It was the parting ratio shot heard around the world, aimed at the breast pocket of designers everywhere, when his Honour Judge Birss QC offered perhaps the most stinging barb of all: Your tablet computer is just not as cool …
Covering well traversed ground for IP Whiteboard, we re-join Apple and Samsung in their ongoing, world-wide stoush over the intellectual property rights in their tablet computer offerings. In the blue corner, Apple’s market-leading iPad; in the red corner, Samsung’s Galaxy Tab (versions 7.7, 8.9 and 10.1).
To date, the parties had largely disputed utility patents that focused on functionality or manufacturing techniques, but this particular case between Samsung Electronics (UK) Limited and Apple Inc was about the visual design of the tablets themselves.
Apple submitted to the court that there were seven main groups of features where the Samsung offerings infringed Apple’s design, including "a rectangular, biaxially symmetrical slab with four evenly, slightly rounded corners", and "overall, a design of extreme simplicity…".
The challenge for the Court was threefold. First, reconcile the iPad with the prior art base for tablets. Second, consider to what extent the design elements were driven by function, or necessity, rather than creativity. Finally, the Court would need to compare the iPad with the Galaxy devices to determine if Samsung’s offerings "… produced on the informed user a different overall impression".
The Court made the point that the very portable, lightweight nature of these tablets undercuts much of the design process, and both products could be clearly seen as part of the "family … of its kindred prior art base". But as it turns out, the Court concluded that the vast bulk of the iPad’s features are a by-product of design choices, rather than being dictated by function.
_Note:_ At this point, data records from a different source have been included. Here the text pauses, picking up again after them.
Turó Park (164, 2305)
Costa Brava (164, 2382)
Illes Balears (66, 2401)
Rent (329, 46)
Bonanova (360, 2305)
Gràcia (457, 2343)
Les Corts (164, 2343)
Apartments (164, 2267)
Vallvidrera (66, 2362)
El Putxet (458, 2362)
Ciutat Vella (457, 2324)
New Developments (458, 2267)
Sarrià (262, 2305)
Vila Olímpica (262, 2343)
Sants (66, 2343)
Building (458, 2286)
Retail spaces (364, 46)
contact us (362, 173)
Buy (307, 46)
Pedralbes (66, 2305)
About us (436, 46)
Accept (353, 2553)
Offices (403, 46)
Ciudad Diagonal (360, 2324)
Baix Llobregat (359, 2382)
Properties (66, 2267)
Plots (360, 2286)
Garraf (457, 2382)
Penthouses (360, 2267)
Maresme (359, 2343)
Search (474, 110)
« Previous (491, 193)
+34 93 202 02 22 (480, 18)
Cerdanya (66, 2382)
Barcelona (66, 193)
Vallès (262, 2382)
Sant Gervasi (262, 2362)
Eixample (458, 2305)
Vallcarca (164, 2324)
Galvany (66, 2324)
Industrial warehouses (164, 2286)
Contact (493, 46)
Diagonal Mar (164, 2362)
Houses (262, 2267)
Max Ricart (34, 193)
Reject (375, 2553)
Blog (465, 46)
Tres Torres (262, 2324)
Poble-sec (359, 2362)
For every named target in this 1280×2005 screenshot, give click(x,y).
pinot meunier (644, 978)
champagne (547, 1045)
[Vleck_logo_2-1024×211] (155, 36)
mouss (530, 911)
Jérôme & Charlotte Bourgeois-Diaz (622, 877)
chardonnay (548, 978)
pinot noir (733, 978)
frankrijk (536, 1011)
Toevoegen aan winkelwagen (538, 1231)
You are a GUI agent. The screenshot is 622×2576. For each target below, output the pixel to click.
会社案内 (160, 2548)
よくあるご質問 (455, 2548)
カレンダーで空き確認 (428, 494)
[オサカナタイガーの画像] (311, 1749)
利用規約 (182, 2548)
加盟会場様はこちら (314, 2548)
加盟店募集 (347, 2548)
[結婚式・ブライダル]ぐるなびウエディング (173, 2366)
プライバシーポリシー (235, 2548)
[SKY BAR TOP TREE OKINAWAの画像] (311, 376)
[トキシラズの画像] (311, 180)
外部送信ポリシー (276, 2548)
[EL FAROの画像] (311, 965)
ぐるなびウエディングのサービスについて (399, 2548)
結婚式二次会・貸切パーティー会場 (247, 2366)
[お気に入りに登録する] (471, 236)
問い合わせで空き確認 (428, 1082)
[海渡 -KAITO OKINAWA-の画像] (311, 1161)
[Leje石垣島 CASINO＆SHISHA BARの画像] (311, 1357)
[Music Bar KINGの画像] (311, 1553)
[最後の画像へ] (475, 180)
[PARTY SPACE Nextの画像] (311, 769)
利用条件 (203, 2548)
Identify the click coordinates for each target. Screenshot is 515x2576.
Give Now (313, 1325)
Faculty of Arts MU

Further, the Court found that, for the most part, Samsung’s Galaxy Tabs were similar in each of the 7 areas – variously describing the features as "virtually identical", "trivial (difference)", and "… very, very similar". What separated the products in the end was the thinness of the Galaxy Tabs, and the detailing on the back of the device – nuances that the Court considered would not be lost on the "informed user".
Samsung would have been very happy with this result, and all the parties would have marched off to prepare for their next engagement (or possibly the appeal to this one…), but the Court was not done.
In a cruel, Pyrrhic-like closing, the Court stated that Samsung’s products "do not have the same understated and extreme simplicity which is possessed by the Apple design. They are not as cool". Thus: "The overall impression produced is different".
You could not buy publicity like that. Just goes to show – you can win the legal battle, but lose the marketing war.